JOB ▸ Extract, verbatim, the part of the records that opens with the line containing "You are a GUI" and runs through the end of the records. Leave the pictures out of your answer.

======== TASK INPUT

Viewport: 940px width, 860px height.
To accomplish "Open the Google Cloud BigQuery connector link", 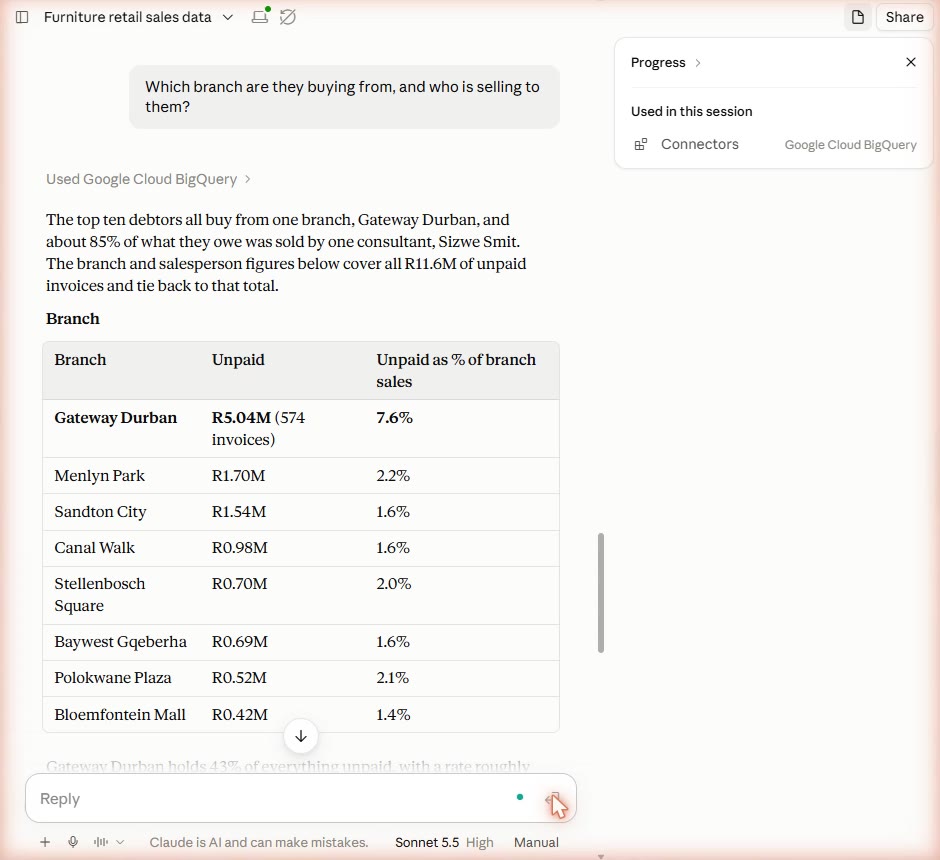I will (x=850, y=144).
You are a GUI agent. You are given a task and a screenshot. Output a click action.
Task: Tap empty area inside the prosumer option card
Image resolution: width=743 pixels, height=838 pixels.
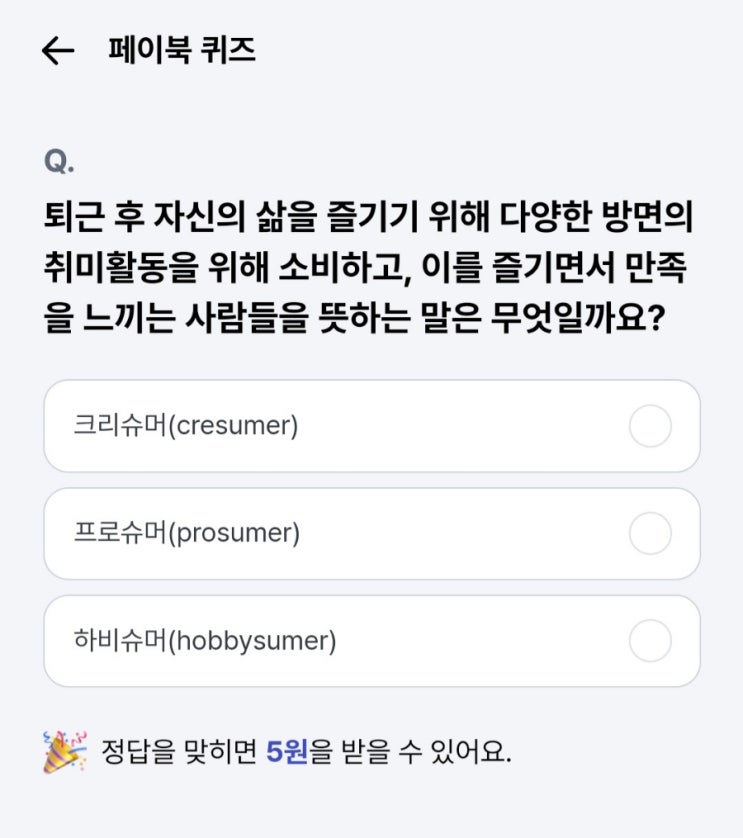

================

WRITTEN SOLUTION ▸
You are a GUI agent. You are given a task and a screenshot. Output a click action.
Task: Tap empty area inside the prosumer option card
Image resolution: width=743 pixels, height=838 pixels.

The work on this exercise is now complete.